#### Work to be completed:
All records after this line are to be returned verbatim.

#### Data supplied:

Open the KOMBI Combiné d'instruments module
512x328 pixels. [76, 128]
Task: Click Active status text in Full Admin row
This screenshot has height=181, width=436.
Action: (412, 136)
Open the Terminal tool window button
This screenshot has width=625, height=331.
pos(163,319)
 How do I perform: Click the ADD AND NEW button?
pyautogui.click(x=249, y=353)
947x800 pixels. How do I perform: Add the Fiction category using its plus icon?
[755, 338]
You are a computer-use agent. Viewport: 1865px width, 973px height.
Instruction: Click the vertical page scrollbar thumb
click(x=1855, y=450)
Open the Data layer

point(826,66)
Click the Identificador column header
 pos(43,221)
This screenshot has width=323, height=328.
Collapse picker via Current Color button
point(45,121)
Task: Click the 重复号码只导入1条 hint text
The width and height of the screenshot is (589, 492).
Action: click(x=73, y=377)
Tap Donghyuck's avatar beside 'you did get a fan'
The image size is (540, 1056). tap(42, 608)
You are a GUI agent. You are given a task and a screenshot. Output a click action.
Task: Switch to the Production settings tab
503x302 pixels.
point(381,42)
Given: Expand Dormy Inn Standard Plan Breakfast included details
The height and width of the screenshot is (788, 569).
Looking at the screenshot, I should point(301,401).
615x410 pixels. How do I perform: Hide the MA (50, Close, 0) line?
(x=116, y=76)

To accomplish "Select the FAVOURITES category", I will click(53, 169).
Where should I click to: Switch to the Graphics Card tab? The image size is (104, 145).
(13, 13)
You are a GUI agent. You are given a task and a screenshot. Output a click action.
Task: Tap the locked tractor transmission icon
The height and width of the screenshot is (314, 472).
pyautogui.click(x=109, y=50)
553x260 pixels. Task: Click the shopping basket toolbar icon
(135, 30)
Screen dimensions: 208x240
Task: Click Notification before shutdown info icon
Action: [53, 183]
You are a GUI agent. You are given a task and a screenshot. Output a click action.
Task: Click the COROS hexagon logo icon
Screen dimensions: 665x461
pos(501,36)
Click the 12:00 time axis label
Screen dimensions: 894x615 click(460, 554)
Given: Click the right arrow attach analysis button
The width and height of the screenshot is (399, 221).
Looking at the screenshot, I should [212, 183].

#### Exercise output:
Open the KOMBI Combiné d'instruments module
512x328 pixels. [76, 128]
Task: Click Active status text in Full Admin row
This screenshot has height=181, width=436.
Action: (412, 136)
Open the Terminal tool window button
This screenshot has width=625, height=331.
pos(163,319)
 How do I perform: Click the ADD AND NEW button?
pyautogui.click(x=249, y=353)
947x800 pixels. How do I perform: Add the Fiction category using its plus icon?
[755, 338]
You are a computer-use agent. Viewport: 1865px width, 973px height.
Instruction: Click the vertical page scrollbar thumb
click(x=1855, y=450)
Open the Data layer

point(826,66)
Click the Identificador column header
 pos(43,221)
This screenshot has width=323, height=328.
Collapse picker via Current Color button
point(45,121)
Task: Click the 重复号码只导入1条 hint text
The width and height of the screenshot is (589, 492).
Action: click(x=73, y=377)
Tap Donghyuck's avatar beside 'you did get a fan'
The image size is (540, 1056). tap(42, 608)
You are a GUI agent. You are given a task and a screenshot. Output a click action.
Task: Switch to the Production settings tab
503x302 pixels.
point(381,42)
Given: Expand Dormy Inn Standard Plan Breakfast included details
The height and width of the screenshot is (788, 569).
Looking at the screenshot, I should point(301,401).
615x410 pixels. How do I perform: Hide the MA (50, Close, 0) line?
(x=116, y=76)

To accomplish "Select the FAVOURITES category", I will click(53, 169).
Where should I click to: Switch to the Graphics Card tab? The image size is (104, 145).
(13, 13)
You are a GUI agent. You are given a task and a screenshot. Output a click action.
Task: Tap the locked tractor transmission icon
The height and width of the screenshot is (314, 472).
pyautogui.click(x=109, y=50)
553x260 pixels. Task: Click the shopping basket toolbar icon
(135, 30)
Screen dimensions: 208x240
Task: Click Notification before shutdown info icon
Action: [53, 183]
You are a GUI agent. You are given a task and a screenshot. Output a click action.
Task: Click the COROS hexagon logo icon
Screen dimensions: 665x461
pos(501,36)
Click the 12:00 time axis label
Screen dimensions: 894x615 click(460, 554)
Given: Click the right arrow attach analysis button
The width and height of the screenshot is (399, 221).
Looking at the screenshot, I should [212, 183].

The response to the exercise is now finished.